Required work — Whichever lines of the entries hold the word "will" should be identified and copied.

▬▬▬

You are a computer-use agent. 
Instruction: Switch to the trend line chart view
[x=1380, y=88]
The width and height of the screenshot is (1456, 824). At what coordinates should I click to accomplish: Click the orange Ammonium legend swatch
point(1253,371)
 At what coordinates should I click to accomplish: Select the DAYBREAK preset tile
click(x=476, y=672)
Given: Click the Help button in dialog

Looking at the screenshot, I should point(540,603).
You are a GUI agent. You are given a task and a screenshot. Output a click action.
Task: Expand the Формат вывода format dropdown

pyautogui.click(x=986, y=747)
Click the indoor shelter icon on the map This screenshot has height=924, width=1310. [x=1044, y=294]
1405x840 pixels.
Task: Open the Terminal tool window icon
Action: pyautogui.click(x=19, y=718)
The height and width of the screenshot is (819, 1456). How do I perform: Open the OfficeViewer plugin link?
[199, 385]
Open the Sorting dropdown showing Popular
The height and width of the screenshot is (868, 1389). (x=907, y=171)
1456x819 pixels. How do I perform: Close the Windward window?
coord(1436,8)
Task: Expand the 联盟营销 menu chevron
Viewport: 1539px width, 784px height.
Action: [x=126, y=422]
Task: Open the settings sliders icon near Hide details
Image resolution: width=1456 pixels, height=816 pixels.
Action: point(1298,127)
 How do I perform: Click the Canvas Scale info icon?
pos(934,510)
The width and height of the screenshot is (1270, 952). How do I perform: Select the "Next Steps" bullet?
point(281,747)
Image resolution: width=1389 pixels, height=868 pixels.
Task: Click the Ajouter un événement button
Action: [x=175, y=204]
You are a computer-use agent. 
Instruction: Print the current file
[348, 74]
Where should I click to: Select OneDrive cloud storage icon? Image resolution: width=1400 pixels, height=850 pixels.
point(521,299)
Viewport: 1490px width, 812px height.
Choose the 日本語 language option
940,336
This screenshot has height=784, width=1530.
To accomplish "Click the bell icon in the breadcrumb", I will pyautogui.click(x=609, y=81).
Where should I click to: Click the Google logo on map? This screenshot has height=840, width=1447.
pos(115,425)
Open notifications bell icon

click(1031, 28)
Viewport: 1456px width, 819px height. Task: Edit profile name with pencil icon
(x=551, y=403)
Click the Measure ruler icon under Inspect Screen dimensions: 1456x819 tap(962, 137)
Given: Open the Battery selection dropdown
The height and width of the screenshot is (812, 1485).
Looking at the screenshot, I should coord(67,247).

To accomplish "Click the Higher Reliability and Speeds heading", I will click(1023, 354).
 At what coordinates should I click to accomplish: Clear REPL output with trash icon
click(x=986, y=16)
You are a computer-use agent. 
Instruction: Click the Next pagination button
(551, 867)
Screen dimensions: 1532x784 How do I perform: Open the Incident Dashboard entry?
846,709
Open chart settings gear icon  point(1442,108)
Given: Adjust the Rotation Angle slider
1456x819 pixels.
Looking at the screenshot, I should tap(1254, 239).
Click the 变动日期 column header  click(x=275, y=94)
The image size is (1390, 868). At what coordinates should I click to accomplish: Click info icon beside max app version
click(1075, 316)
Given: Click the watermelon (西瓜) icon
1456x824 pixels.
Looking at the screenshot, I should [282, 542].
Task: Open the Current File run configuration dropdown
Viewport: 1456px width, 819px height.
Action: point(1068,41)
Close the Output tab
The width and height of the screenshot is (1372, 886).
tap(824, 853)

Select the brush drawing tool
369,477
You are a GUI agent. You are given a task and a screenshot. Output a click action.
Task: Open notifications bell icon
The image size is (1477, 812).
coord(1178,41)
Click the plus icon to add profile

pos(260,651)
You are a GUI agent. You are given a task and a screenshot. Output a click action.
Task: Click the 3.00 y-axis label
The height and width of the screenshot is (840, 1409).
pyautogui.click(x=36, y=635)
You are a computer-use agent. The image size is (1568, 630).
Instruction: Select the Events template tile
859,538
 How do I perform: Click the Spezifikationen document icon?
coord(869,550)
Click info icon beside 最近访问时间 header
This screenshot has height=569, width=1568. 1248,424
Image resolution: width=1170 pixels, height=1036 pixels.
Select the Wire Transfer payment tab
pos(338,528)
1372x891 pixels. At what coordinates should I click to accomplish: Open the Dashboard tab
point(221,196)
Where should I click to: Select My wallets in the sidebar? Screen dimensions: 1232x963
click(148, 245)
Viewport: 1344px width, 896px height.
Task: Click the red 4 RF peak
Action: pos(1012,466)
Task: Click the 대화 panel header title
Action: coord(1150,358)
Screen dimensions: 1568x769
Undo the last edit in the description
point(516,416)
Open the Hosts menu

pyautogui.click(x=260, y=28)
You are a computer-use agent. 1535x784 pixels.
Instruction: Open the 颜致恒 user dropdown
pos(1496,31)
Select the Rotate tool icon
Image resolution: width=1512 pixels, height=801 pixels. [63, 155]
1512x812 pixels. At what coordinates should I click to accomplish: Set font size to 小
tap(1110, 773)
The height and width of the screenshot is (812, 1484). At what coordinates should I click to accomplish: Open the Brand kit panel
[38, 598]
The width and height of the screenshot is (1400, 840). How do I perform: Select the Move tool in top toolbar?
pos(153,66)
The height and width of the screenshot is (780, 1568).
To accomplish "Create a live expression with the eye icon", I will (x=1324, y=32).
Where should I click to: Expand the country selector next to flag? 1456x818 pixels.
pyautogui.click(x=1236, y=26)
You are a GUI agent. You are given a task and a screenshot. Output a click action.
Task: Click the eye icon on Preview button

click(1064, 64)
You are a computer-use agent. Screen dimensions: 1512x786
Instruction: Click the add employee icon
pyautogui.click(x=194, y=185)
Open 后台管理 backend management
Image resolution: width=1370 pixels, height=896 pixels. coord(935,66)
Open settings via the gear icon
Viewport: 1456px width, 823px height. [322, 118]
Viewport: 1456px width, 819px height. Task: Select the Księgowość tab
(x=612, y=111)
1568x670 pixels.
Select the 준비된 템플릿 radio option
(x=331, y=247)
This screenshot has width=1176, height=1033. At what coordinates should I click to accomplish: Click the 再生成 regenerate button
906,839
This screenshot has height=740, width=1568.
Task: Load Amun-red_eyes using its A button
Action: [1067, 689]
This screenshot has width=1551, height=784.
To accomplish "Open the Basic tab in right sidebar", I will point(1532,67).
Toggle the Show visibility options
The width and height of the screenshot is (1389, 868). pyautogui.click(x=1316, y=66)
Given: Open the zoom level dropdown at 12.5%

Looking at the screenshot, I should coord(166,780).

▬▬▬

Expected output —
To accomplish "Click the bell icon in the breadcrumb", I will pyautogui.click(x=609, y=81).
To accomplish "Click the Higher Reliability and Speeds heading", I will click(1023, 354).
To accomplish "Create a live expression with the eye icon", I will (x=1324, y=32).
To accomplish "Open the Basic tab in right sidebar", I will point(1532,67).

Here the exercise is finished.